### What to do
Take the line that contains "Task: Click the Anthropic Prod logo icon" as the first line and the last line of the material below as the final one; reproduce exactly the lines between, inclusive.

### Listed entries
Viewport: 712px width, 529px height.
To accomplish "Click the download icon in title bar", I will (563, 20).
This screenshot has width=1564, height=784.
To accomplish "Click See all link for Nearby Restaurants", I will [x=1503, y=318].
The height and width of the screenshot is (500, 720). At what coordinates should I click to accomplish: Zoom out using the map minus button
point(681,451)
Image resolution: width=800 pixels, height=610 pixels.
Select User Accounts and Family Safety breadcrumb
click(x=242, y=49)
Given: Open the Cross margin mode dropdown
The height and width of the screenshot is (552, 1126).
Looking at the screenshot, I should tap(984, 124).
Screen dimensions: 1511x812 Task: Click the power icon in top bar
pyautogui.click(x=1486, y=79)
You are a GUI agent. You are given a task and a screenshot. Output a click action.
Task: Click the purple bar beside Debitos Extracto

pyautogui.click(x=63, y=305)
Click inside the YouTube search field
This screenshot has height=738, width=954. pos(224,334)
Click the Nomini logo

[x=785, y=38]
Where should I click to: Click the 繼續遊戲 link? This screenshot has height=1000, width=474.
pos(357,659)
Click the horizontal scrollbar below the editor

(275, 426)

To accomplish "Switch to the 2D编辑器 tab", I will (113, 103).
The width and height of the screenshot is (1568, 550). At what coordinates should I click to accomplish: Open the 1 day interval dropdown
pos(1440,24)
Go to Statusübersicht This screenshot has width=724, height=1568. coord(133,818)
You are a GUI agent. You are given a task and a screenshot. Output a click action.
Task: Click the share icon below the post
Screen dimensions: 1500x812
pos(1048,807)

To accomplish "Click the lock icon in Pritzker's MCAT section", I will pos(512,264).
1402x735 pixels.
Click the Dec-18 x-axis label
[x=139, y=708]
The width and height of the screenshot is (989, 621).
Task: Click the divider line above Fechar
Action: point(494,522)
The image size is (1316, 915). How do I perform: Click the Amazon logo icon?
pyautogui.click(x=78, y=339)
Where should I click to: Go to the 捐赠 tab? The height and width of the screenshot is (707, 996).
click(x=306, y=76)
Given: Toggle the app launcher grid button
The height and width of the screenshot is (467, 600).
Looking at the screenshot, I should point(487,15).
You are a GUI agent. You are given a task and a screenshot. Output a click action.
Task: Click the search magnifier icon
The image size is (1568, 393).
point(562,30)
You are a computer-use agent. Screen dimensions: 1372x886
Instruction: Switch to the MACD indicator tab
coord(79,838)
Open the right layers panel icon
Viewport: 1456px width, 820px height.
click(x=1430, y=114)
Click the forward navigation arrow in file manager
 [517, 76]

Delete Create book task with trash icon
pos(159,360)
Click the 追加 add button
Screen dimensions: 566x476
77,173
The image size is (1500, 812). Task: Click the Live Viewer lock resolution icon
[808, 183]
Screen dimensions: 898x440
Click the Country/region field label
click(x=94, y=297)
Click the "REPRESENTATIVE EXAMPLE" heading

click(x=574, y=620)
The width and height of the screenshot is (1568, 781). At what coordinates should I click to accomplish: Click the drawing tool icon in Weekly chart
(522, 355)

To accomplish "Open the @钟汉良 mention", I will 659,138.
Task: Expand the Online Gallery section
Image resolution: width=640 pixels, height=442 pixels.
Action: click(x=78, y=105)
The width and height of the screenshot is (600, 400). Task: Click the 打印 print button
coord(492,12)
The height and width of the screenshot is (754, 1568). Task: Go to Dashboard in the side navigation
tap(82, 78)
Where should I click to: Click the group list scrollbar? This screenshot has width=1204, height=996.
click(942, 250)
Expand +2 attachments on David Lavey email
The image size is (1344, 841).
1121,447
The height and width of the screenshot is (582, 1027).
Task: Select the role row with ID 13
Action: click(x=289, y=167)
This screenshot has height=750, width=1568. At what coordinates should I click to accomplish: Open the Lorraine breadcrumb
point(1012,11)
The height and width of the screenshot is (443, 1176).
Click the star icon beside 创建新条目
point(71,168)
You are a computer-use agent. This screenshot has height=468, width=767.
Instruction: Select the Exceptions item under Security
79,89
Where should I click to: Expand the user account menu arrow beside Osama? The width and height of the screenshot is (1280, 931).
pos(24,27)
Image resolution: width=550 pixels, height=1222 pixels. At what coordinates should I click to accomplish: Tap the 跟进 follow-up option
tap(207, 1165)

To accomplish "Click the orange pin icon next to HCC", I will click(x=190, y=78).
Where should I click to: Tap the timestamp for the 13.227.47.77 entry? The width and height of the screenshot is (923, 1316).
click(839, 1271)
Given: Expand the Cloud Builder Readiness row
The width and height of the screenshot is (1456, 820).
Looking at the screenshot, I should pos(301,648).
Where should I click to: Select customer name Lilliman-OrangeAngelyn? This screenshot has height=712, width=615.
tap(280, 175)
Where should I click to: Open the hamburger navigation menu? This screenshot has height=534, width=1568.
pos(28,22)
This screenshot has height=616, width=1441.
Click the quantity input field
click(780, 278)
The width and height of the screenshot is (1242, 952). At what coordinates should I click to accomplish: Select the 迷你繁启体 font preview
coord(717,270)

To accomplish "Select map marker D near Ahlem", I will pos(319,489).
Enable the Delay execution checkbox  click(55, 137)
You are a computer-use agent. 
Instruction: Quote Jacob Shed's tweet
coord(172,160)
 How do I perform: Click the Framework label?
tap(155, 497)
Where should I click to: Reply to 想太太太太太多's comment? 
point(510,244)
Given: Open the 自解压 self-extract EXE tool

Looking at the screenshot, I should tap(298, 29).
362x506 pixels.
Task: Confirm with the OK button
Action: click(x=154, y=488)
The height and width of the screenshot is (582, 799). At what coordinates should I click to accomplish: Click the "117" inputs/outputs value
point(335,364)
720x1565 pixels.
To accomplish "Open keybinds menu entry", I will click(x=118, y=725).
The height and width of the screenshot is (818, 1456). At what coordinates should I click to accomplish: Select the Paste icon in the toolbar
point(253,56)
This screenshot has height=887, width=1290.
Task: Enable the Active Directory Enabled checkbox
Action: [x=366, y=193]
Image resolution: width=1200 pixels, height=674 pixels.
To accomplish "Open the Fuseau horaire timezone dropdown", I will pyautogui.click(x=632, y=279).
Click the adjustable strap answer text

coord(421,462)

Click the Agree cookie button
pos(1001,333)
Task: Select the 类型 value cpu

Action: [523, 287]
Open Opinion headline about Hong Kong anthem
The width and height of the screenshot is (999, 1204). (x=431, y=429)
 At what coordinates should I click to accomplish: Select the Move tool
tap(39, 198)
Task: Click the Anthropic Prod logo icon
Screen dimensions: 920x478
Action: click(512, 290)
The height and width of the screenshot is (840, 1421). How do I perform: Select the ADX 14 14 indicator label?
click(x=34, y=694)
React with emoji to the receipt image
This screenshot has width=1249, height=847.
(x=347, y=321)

### Output of the exercise
Task: Click the Anthropic Prod logo icon
Screen dimensions: 920x478
Action: click(512, 290)
The height and width of the screenshot is (840, 1421). How do I perform: Select the ADX 14 14 indicator label?
click(x=34, y=694)
React with emoji to the receipt image
This screenshot has width=1249, height=847.
(x=347, y=321)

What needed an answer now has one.